Edit 2: I've realize $y \bmod x$ need to be less than or equal to $100$ and also over $0$.

  • 3
    $\begingroup$ What's the actual question? $\endgroup$ – Robin Chapman Nov 26 '10 at 14:06
  • $\begingroup$ Is the question: find $x\in[a,b]$ such that $y \mod x \le 100$ ? $\endgroup$ – Frédéric Grosshans Nov 26 '10 at 15:55

I'm not sure I understood your question. Let's suppose your question is the following :

Let $100=c<a<b<y$ be 4 given integers, how to find $x$ such that $$ a\le x \le b \text{ and } y \mod x \le c $$

Here is a tentative algorithm, which is probably not optimal, but (slightly) better that trying all the possible values for $x$.

First, try the first possibility $x=a$ and perform an euclidean division to find $q$ and $r$ such that $y=qa+r$.

  • if $0<r\le c$, $x=a$ and you're done
  • otherwise, divide $r$ by $q$ to find $k,l$ such that $r=kq+l$.
    • if $0<l\le c$, $x=a+k$ is your solution if it is in $[a,b]$. If not, try $b$. If $b$ is not a solution either, then tere is no solution.
    • otherwise, increase $a$ by $k+1$ and start again from the beginning.

Of course, you stop repeating the above as soon as $a$ becomes bigger than $b$, which would mean that ther is no solution.

Edit to take into account the $0 < y \mod c$ condition

I don't think this condition change the search much, at least if you use the above algorithm. Hoxever, if you have a $z$ such that $y \mod z =0$, you can write $y=mz$, which might be helpful. For example, if $m\le c$, $x=z+1$ will be a solution.

Edit to correct for the $a+k>b$ case Edit To be more clear, the algorithm above find $k,q,l$ such that $y=(a+k)q+l$, and tries to get $l$ as small as possible (without trying too much)

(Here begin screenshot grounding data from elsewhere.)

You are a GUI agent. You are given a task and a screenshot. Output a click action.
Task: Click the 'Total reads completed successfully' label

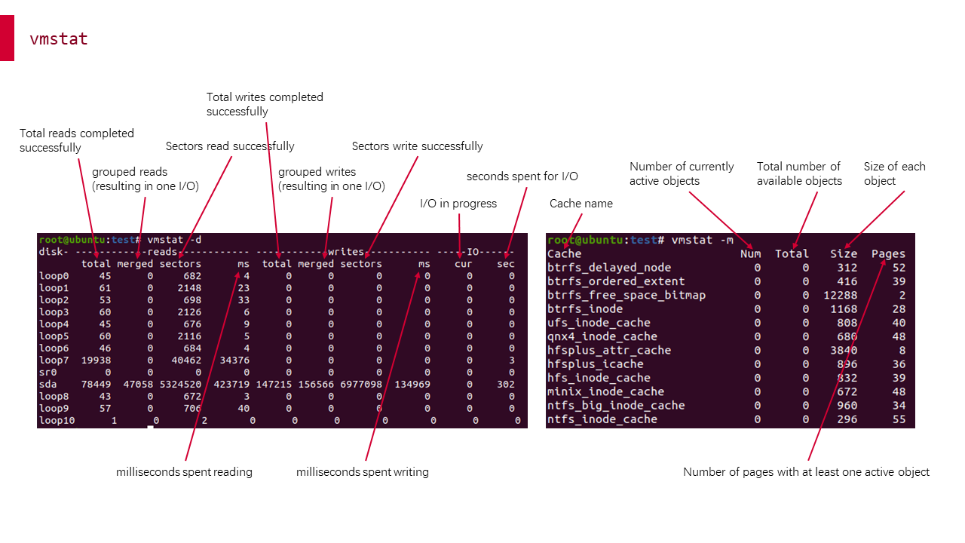pos(77,140)
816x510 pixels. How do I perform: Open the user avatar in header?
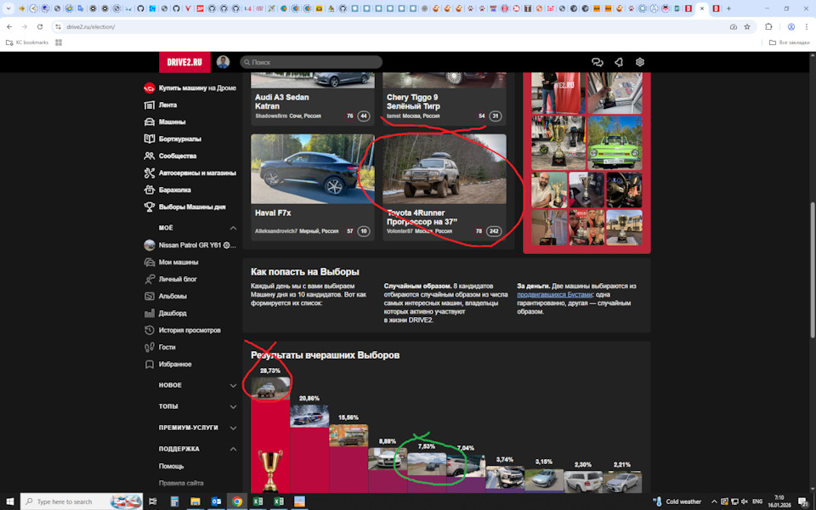tap(224, 62)
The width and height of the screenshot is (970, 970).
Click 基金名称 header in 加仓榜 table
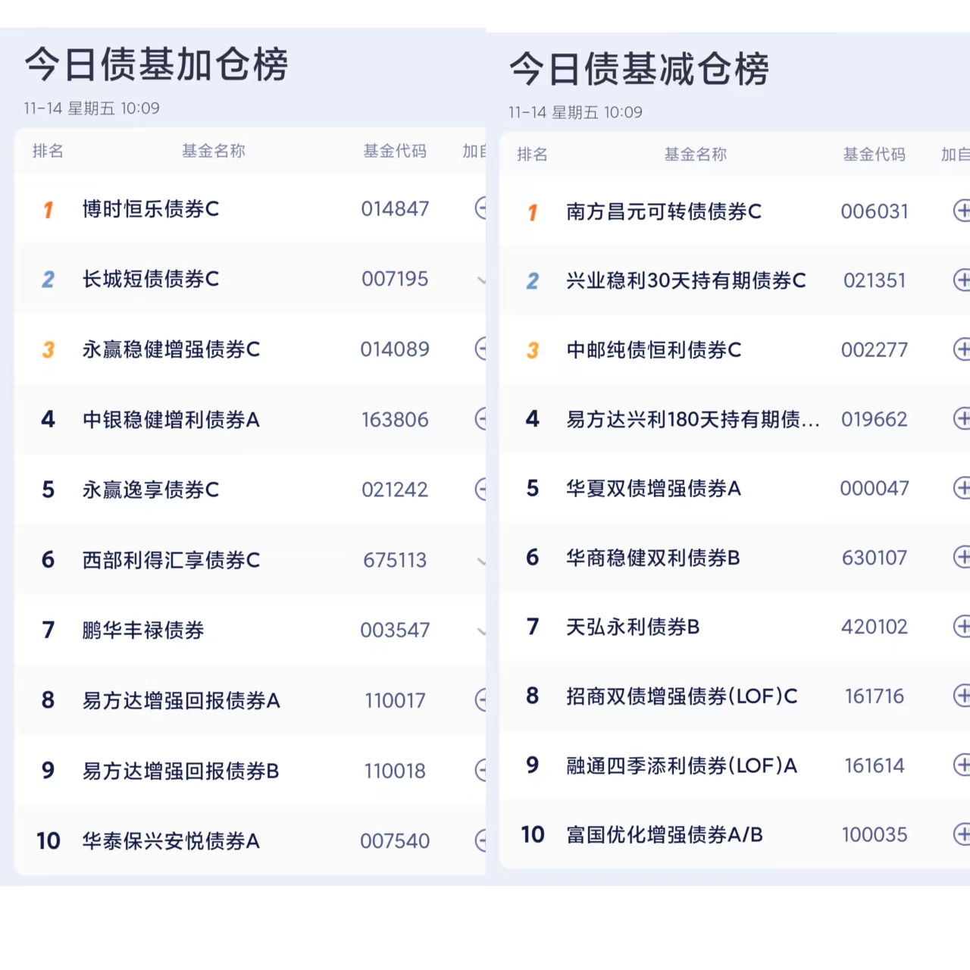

  • $\begingroup$ Sorry I overlooked something in my question. y mod x needs to be less than 100 and over 0. $\endgroup$ – fent Nov 26 '10 at 17:30
  • $\begingroup$ This algorithm doesn't work with $c = 100, a = 400, b = 505, y = 1520$. It gives me 506 as the answer which is out of the range. $\endgroup$ – fent Nov 27 '10 at 7:29
  • $\begingroup$ OK I see the problem : I forgot to check the condition on b when trying do reduce the modulus. 505 is a solution. Actually, every integer between 474 and 505 are solutions. Do you need all the solutions, the smallest solution or any solution ? $\endgroup$ – Frédéric Grosshans Nov 27 '10 at 18:43
  • $\begingroup$ The smallest solution would be better, since it would mean that $y mod x$ is the closest to $c$ $\endgroup$ – fent Nov 28 '10 at 2:59
  • $\begingroup$ OK, I've looked for the one with the smallest $y mod x$. To have a bigger modulus, you need to decrease $k$. $\endgroup$ – Frédéric Grosshans Nov 28 '10 at 20:57

Your question is equivalent to asking whether any element of {y-1, y-2, $\ldots$, y-100} has a divisor in the range (a,b). So if you can factor all the 100 numbers, you can check that. Unfortunately, factoring is pretty hard and then you have the NP complete knapsack problem to solve in looking through all the factors for one that is in range.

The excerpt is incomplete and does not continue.